Reputation: 124
I have a list in R with multiple strings that I need to match with my column in a data frame and keep only the matching strings.
list <- c('Ford', 'Toyota', 'BMW')
Col1 Col2
1 Ford A1
2 Toyota Prius
3 BMW B2
4 Ford A2
5 Tesla T1
So I want to match Col2 with list and then change the data to:
Col1 Col2
1 Ford
2 Toyota
3 BMW
4 Ford
5 Tesla T1
Upvotes: 0
Views: 1056
Reputation: 5580
You can use your list to create a regex string, which can then be used in a sub
call:
regex.string <- paste0( ".*(", paste( list, collapse = "|" ), ").*" )
This makes the string:
> regex.string
[1] ".*(Ford|Toyota|BMW).*"
Now use that in a sub call:
df$Col2 <- sub( regex.string, "\\1", df$Col2 )
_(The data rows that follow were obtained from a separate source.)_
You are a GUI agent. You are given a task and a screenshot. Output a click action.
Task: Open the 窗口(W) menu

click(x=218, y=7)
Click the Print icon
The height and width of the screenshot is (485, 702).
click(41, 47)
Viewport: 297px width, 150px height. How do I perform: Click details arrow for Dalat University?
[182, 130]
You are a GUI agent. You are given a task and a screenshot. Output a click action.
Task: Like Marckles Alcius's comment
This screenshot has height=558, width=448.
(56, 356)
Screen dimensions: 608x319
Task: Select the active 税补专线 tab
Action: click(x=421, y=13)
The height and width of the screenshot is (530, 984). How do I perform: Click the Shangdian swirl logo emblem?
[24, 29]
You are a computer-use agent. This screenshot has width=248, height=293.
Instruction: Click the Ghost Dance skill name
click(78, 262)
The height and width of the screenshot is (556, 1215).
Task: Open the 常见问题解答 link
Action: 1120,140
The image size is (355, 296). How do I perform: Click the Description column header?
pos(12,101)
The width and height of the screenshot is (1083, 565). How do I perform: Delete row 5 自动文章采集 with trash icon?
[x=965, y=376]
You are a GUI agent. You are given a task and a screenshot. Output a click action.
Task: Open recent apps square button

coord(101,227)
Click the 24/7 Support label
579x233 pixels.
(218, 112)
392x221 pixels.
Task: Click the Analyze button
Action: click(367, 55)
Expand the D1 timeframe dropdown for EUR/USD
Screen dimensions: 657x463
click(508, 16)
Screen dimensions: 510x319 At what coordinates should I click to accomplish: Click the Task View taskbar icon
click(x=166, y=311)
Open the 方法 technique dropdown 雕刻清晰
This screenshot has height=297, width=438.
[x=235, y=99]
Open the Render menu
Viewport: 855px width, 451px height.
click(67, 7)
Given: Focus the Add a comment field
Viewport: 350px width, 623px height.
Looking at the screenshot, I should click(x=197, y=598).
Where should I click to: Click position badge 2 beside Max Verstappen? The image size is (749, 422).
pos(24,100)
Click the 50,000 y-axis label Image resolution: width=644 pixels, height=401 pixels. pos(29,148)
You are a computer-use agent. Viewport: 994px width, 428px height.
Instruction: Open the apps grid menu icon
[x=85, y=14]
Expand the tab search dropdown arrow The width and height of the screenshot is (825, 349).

So the regex looks for any value contained in list
, if it's found, it replaces the entire text value with what was found.
Result:
> df
Col1 Col2
1 1 Ford
2 2 Toyota
3 3 BMW
4 4 Ford
5 5 Tesla T1
NOTE: as mentioned below, this will likely break for car makes containing special regex characters.
Upvotes: 1